Un’operazione mirata per colpire uno dei nemici storici: Mustafa Badreddine, 55 anni e capo militare di Hezbollah, considerato il numero due di Hassan Nasrallah è stato ucciso in un bombardamento vicino all’aeroporto di Damasco, in Siria. Israele avrebbe così pianificato l’attacco nella capitale siriana dove il gruppo sciita libanese ha inviato migliaia di uomini per dare un aiuto all’alleato presidente siriano, Bashar Assad. Secondo le informazioni fornite da Hezbollah il raid sarebbe stato portato a termine, nella notte tra martedì e mercoledì, da alcuni aerei marchiati con la stella di David. L’operazione aerea potrebbe avere causare nuove tensioni tra gli israeliani e la fazione libanese sostenuta dall’Iran. Il governo di Tel Aviv non ha comunque confermato l’attacco.

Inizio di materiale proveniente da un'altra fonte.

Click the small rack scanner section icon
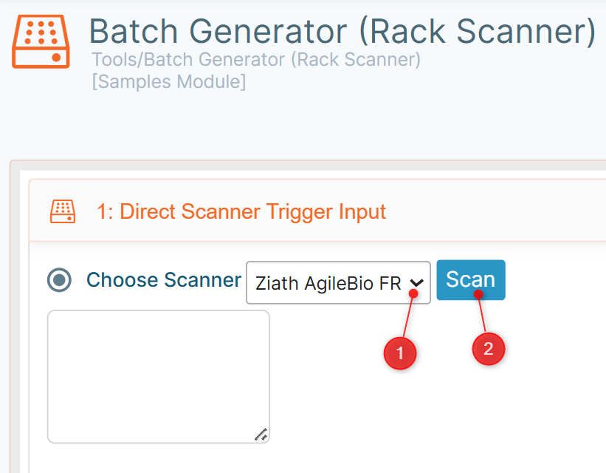 63,211
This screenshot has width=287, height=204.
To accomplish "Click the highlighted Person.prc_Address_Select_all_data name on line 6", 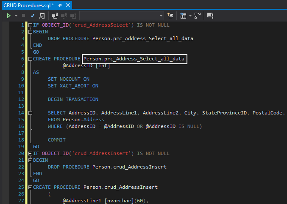I will (x=134, y=59).
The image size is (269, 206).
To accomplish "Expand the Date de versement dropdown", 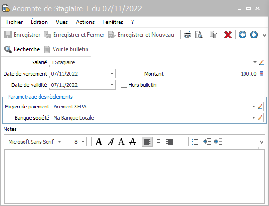I will (112, 74).
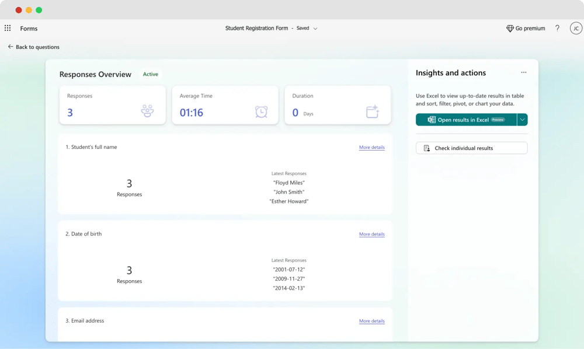Click the Go premium diamond icon

[x=510, y=29]
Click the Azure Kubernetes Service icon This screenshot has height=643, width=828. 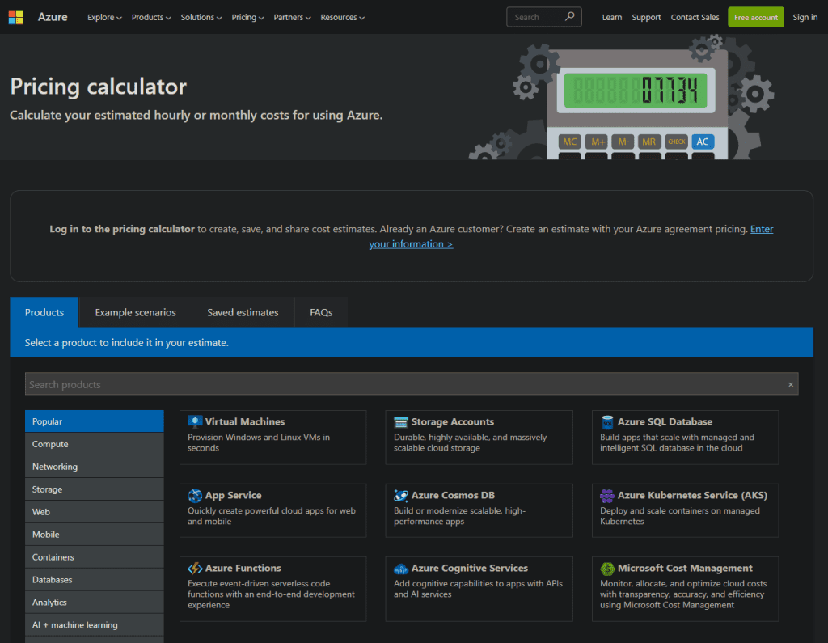pos(607,496)
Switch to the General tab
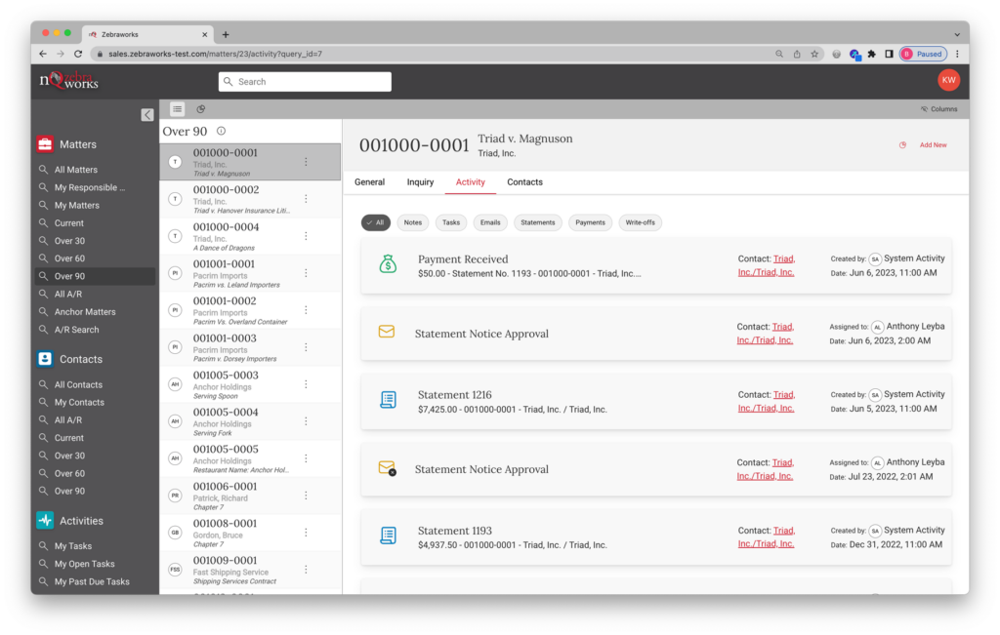This screenshot has height=635, width=1000. point(369,182)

“Era uno dei nostri più grandi militanti ha partecipato a molte operazioni compiute dalla resistenza islamica sin dal 1982 ed era uno dei nostri più importanti leader”, ha scritto Hezbollah nel messaggio che ha ricordato Badreddine, ammettendo la sua morte. Il leader militare era stato accusato di aver partecipato nel 2005 all’uccisione del primo ministro libanese sunnita, Rafiq Hariri.
Sul capo di Badreddine gravava anche una condanna a morte in Kuwait per il suo ruolo in alcuni attentati dinamitardi nel 1983. Tuttavia, è riuscito a fuggire dalla prigione dopo che il paese è stato invaso dall’Iraq nel 1990. Nel tempo si aveva scalato le gerarchie dell’organizzazione sciita libanese, foraggiata dall’Iran, fino a diventarne il capo militare. Negli ultimi anni si è rivelata una figura chiave per la nuova avanzata del regime di Assad contro gli attacchi dei ribelli. Da tempo, infatti, Badreddine risiedeva stabilmente in Siria per sostenere il presidente. La sua uccisione, quindi, potrebbe avere ripercussioni anche sul conflitto siriano che stava vedendo una imponente controffensiva dell’esercito di Damasco.